---------- Stored data ----------

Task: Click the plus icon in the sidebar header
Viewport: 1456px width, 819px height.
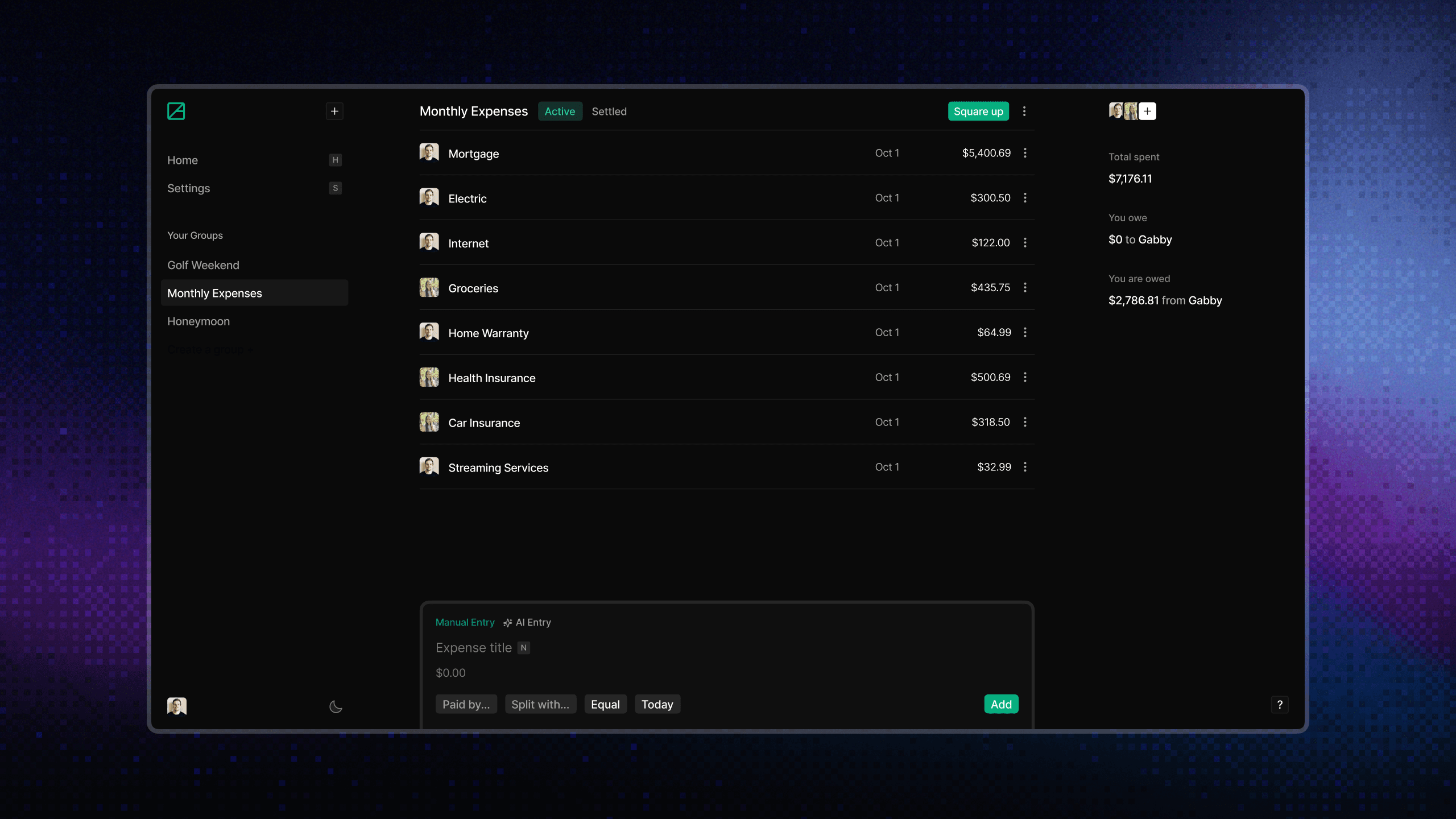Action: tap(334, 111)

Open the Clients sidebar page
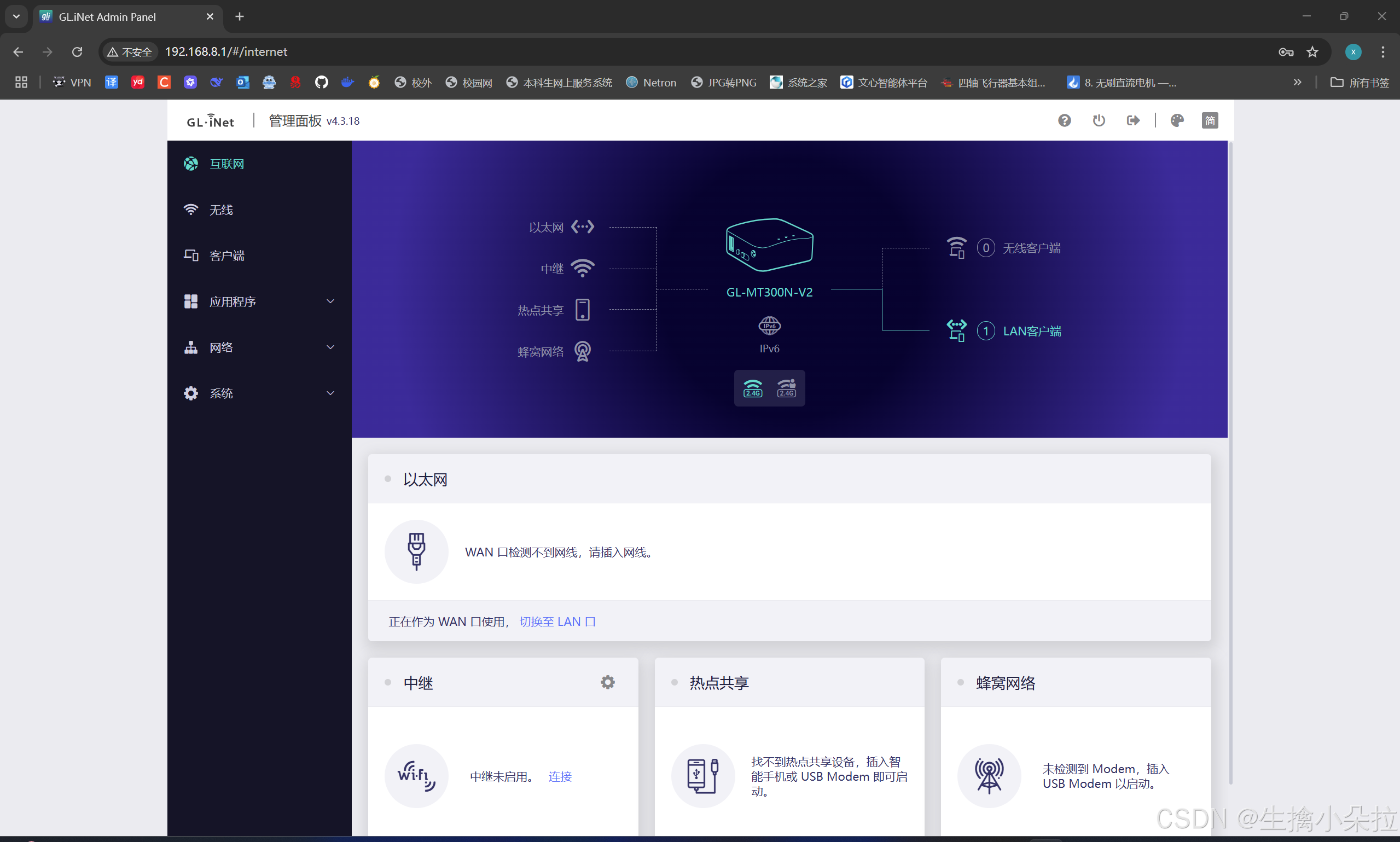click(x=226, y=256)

----------

» **Task objective**:
Leave out the images and copy all remaining data word for word.

» **Response box**:
Task: Click the plus icon in the sidebar header
Viewport: 1456px width, 819px height.
Action: tap(334, 111)

Open the Clients sidebar page
click(x=226, y=256)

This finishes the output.